> [ASSIGNMENT] Would you reproduce all of the entries exactly?

Saved entries:
____________
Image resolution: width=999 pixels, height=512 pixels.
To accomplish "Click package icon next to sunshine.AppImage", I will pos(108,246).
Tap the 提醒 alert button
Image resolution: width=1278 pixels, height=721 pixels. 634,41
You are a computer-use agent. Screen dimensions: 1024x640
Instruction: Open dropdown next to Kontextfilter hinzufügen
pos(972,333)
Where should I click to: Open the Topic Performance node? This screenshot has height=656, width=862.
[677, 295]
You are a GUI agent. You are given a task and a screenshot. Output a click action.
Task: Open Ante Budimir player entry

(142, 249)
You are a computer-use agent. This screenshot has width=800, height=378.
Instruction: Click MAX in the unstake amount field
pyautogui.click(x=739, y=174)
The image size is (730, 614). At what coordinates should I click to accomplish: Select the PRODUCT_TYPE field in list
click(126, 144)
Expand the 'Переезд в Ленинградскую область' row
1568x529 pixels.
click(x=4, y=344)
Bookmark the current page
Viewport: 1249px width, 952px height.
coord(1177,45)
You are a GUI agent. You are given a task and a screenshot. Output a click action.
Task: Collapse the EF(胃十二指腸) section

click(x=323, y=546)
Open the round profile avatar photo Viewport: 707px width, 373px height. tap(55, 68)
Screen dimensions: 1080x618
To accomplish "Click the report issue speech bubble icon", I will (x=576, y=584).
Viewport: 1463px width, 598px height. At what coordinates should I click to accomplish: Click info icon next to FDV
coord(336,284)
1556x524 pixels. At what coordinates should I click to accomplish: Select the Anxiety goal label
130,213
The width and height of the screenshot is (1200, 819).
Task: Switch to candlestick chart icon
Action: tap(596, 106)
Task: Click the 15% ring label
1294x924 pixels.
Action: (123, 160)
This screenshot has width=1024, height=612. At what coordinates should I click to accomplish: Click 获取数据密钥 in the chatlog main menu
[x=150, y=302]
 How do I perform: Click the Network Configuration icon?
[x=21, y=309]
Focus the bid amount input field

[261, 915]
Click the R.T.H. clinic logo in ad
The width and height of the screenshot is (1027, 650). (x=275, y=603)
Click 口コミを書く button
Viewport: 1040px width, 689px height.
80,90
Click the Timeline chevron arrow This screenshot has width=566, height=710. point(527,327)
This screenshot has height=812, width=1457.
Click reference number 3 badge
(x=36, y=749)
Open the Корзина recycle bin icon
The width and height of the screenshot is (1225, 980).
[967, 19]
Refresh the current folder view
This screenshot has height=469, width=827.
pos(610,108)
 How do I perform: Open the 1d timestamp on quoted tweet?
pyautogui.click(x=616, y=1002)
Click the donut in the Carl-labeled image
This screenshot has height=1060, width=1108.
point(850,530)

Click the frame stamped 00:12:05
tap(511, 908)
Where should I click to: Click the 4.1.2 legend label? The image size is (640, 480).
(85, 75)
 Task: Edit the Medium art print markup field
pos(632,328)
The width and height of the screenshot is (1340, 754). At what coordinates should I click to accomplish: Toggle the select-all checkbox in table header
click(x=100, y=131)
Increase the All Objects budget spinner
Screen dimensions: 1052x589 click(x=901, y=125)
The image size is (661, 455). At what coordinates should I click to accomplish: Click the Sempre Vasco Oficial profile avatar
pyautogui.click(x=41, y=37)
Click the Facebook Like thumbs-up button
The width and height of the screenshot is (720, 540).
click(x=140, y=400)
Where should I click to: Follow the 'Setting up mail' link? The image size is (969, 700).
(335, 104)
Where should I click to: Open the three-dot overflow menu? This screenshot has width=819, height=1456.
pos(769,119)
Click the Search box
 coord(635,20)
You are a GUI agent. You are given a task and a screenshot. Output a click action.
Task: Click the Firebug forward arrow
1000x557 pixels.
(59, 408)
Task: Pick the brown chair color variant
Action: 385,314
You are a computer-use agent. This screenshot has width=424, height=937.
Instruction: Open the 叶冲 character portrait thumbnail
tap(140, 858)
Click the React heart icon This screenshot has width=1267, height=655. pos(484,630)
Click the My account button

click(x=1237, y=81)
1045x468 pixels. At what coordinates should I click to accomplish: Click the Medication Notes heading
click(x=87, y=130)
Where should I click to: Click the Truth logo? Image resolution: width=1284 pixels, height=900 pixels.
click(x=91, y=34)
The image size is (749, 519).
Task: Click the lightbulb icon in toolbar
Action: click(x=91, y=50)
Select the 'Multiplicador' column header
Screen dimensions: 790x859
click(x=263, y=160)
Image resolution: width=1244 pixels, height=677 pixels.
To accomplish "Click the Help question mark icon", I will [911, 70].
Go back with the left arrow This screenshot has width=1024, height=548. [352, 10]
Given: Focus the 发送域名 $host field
____________
> [EXERCISE RESULT]
Image resolution: width=999 pixels, height=512 pixels.
To accomplish "Click package icon next to sunshine.AppImage", I will pos(108,246).
Tap the 提醒 alert button
Image resolution: width=1278 pixels, height=721 pixels. 634,41
You are a computer-use agent. Screen dimensions: 1024x640
Instruction: Open dropdown next to Kontextfilter hinzufügen
pos(972,333)
Where should I click to: Open the Topic Performance node? This screenshot has height=656, width=862.
[677, 295]
You are a GUI agent. You are given a task and a screenshot. Output a click action.
Task: Open Ante Budimir player entry

(142, 249)
You are a computer-use agent. This screenshot has width=800, height=378.
Instruction: Click MAX in the unstake amount field
pyautogui.click(x=739, y=174)
The image size is (730, 614). At what coordinates should I click to accomplish: Select the PRODUCT_TYPE field in list
click(126, 144)
Expand the 'Переезд в Ленинградскую область' row
1568x529 pixels.
click(x=4, y=344)
Bookmark the current page
Viewport: 1249px width, 952px height.
coord(1177,45)
You are a GUI agent. You are given a task and a screenshot. Output a click action.
Task: Collapse the EF(胃十二指腸) section

click(x=323, y=546)
Open the round profile avatar photo Viewport: 707px width, 373px height. tap(55, 68)
Screen dimensions: 1080x618
To accomplish "Click the report issue speech bubble icon", I will (x=576, y=584).
Viewport: 1463px width, 598px height. At what coordinates should I click to accomplish: Click info icon next to FDV
coord(336,284)
1556x524 pixels. At what coordinates should I click to accomplish: Select the Anxiety goal label
130,213
The width and height of the screenshot is (1200, 819).
Task: Switch to candlestick chart icon
Action: tap(596, 106)
Task: Click the 15% ring label
1294x924 pixels.
Action: (123, 160)
This screenshot has width=1024, height=612. At what coordinates should I click to accomplish: Click 获取数据密钥 in the chatlog main menu
[x=150, y=302]
 How do I perform: Click the Network Configuration icon?
[x=21, y=309]
Focus the bid amount input field

[261, 915]
Click the R.T.H. clinic logo in ad
The width and height of the screenshot is (1027, 650). (x=275, y=603)
Click 口コミを書く button
Viewport: 1040px width, 689px height.
80,90
Click the Timeline chevron arrow This screenshot has width=566, height=710. point(527,327)
This screenshot has height=812, width=1457.
Click reference number 3 badge
(x=36, y=749)
Open the Корзина recycle bin icon
The width and height of the screenshot is (1225, 980).
[967, 19]
Refresh the current folder view
This screenshot has height=469, width=827.
pos(610,108)
 How do I perform: Open the 1d timestamp on quoted tweet?
pyautogui.click(x=616, y=1002)
Click the donut in the Carl-labeled image
This screenshot has height=1060, width=1108.
point(850,530)

Click the frame stamped 00:12:05
tap(511, 908)
Where should I click to: Click the 4.1.2 legend label? The image size is (640, 480).
(85, 75)
 Task: Edit the Medium art print markup field
pos(632,328)
The width and height of the screenshot is (1340, 754). At what coordinates should I click to accomplish: Toggle the select-all checkbox in table header
click(x=100, y=131)
Increase the All Objects budget spinner
Screen dimensions: 1052x589 click(x=901, y=125)
The image size is (661, 455). At what coordinates should I click to accomplish: Click the Sempre Vasco Oficial profile avatar
pyautogui.click(x=41, y=37)
Click the Facebook Like thumbs-up button
The width and height of the screenshot is (720, 540).
click(x=140, y=400)
Where should I click to: Follow the 'Setting up mail' link? The image size is (969, 700).
(335, 104)
Where should I click to: Open the three-dot overflow menu? This screenshot has width=819, height=1456.
pos(769,119)
Click the Search box
 coord(635,20)
You are a GUI agent. You are given a task and a screenshot. Output a click action.
Task: Click the Firebug forward arrow
1000x557 pixels.
(59, 408)
Task: Pick the brown chair color variant
Action: 385,314
You are a computer-use agent. This screenshot has width=424, height=937.
Instruction: Open the 叶冲 character portrait thumbnail
tap(140, 858)
Click the React heart icon This screenshot has width=1267, height=655. pos(484,630)
Click the My account button

click(x=1237, y=81)
1045x468 pixels. At what coordinates should I click to accomplish: Click the Medication Notes heading
click(x=87, y=130)
Where should I click to: Click the Truth logo? Image resolution: width=1284 pixels, height=900 pixels.
click(x=91, y=34)
The image size is (749, 519).
Task: Click the lightbulb icon in toolbar
Action: click(x=91, y=50)
Select the 'Multiplicador' column header
Screen dimensions: 790x859
click(x=263, y=160)
Image resolution: width=1244 pixels, height=677 pixels.
To accomplish "Click the Help question mark icon", I will [911, 70].
Go back with the left arrow This screenshot has width=1024, height=548. [352, 10]
Given: Focus the 发送域名 $host field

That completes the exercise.